Movie review: Solidly built

Skyscraper, starring Dwayne Johnson, provides stellar action and some pretty views, but does little to tower above the competition.

Dwayne Johnson is churning out action movies like they’re nothing. In the past few years alone we’ve gotten CGI-fueled romps like San Andreas and The Fate of the Furious, and just a few months ago he took on kaiju monsters in Rampage.

So before Skyscraper even begins, it feels overly familiar. The movie’s premise of an action star performing stunts through a skyscraper has drawn plenty of comparison to Die Hard. It even released the day after the action classic’s 30th birthday.

Skyscraper has the benefit of releasing in the current year though, meaning the action can be more extreme. Johnson’s Will Sawyer, a former FBI agent who left as an amputee, has to navigate a fictional wonder of an architectural structure. A modern marvel known as the “Pearl” is erected in Hong Kong — a building that stands 225 floors and 3,500 feet tall. It’s got everything you need for some awesome set pieces — a 30-story tall hanging garden, a death-defying elevator system and even a room equipped with a series of funhouse-style mirrors for no discernable reason other than to ramp up the excitement.

The movie takes full advantage of its clever set designs. See those sword-sharp wind turbines? Of course Dwayne Johnson is going to jump through them at some point. He can’t resist. Bet you didn’t guess they’d also be on fire, though.

So for as long as the movie is delivering on its promise of cool set pieces and Johnson’s reliable stunt work, it’s stupidly fun. Sawyer’s family (wife played by Neve Campbell and two kids) are the first to move in to the Pearl so Sawyer can conduct security tests before it opens publicly. There’s some sort of conspiracy surrounding it involving international terrorists, and the building is lit ablaze with Sawyer’s family still inside.

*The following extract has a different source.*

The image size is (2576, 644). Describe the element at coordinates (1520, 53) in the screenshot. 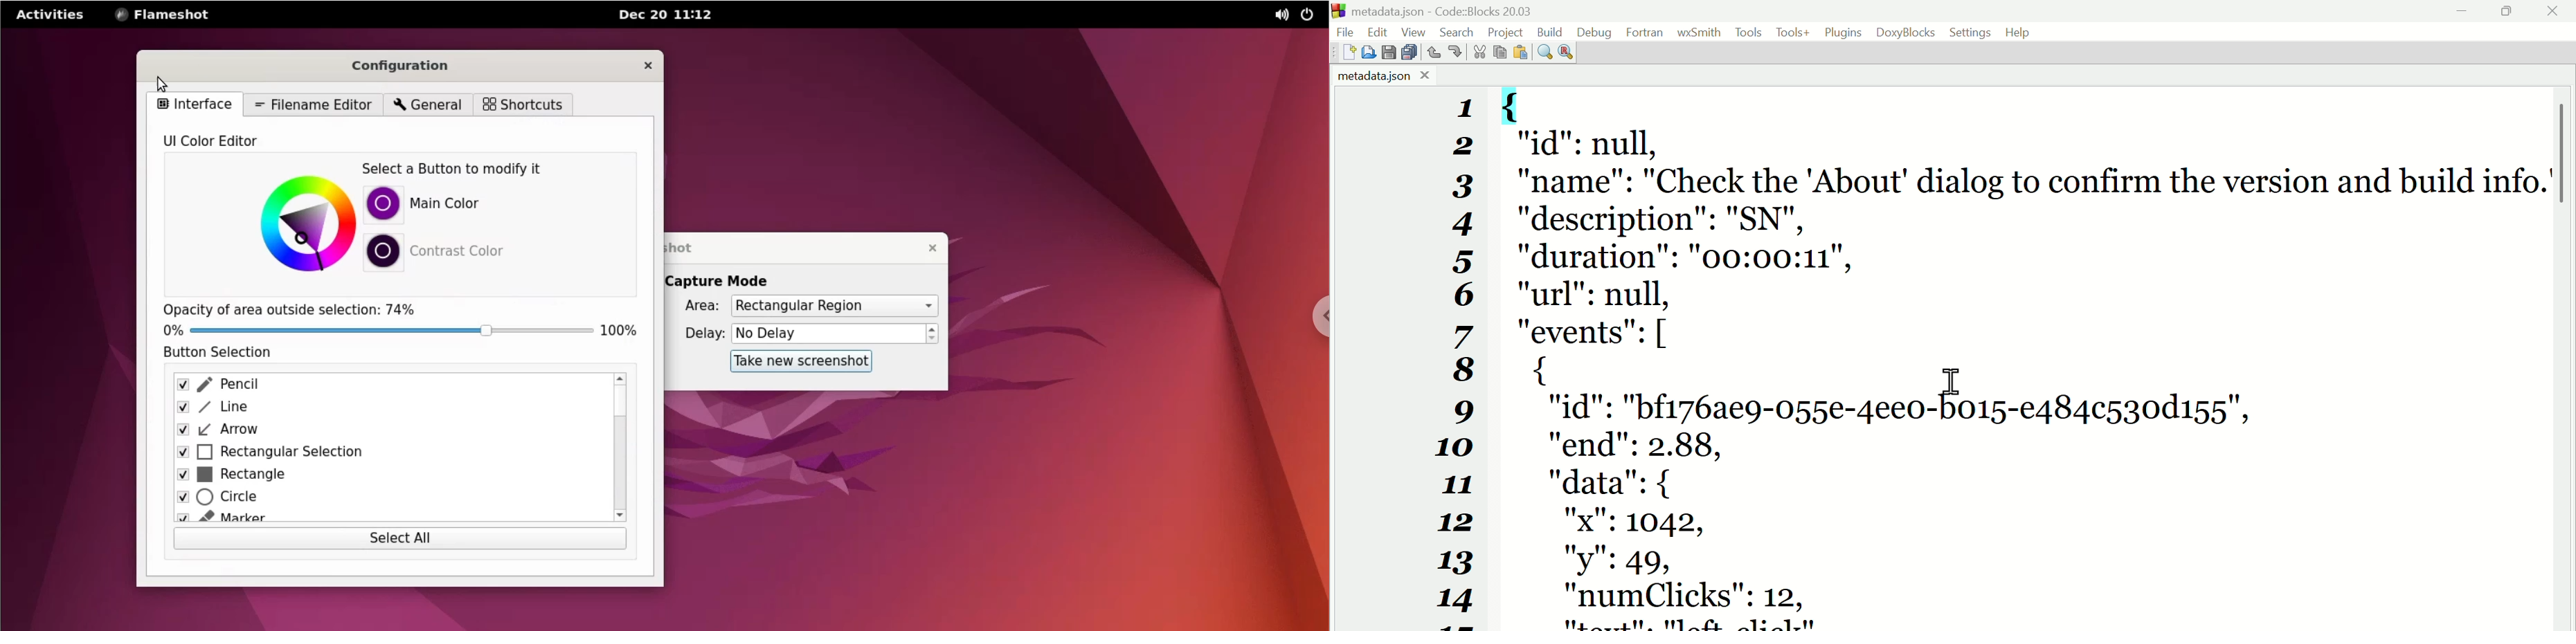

In typical the Rock style, Sawyer goes from 0 to 100 within seconds. Upon discovering his family is inside the blazing structure, his immediate reaction is to scale nearby construction equipment and smash his way through the glass hundreds of feet in the air. He struggles with the concept of using the front door. Oh, and he’s also being pursued by the terrorists at this point. It’s a (literal) leap in logic, but who’s complaining?

Silly fun is what you want from a movie like this.

Director Rawson Marshall Thurber has worked with the Rock before on 2016’s Central Intelligence. He crafts his action scenes with suspense and weight. Take the construction equipment scene, for example. Sawyer ends up dangling hundreds of feet in the air as he attempts to scale the tower and manipulate the equipment. Far below him you can see lights and a crowd of breathless spectators watching his endeavor streamed on the news. Above him, helicopters hover, waiting to capture him. As he yanks himself to safety, the crowd cheers with glee. There’s plenty of moving pieces during all moments of the movie, providing thrills simultaneously with levity.

Those hoping for a mindless summer actioner will get what they want with Skyscraper. It doesn’t tower above other entries in the genre, but at times it does give a pretty view. The Rock is almost his own subgenre at this point, though audiences may be growing tired of his tried and true routine. Opening weekend box office returns for this one aren’t stellar ($65 million worldwide on a $125 million budget, though it has yet to open in China). The Rock may need some renovations.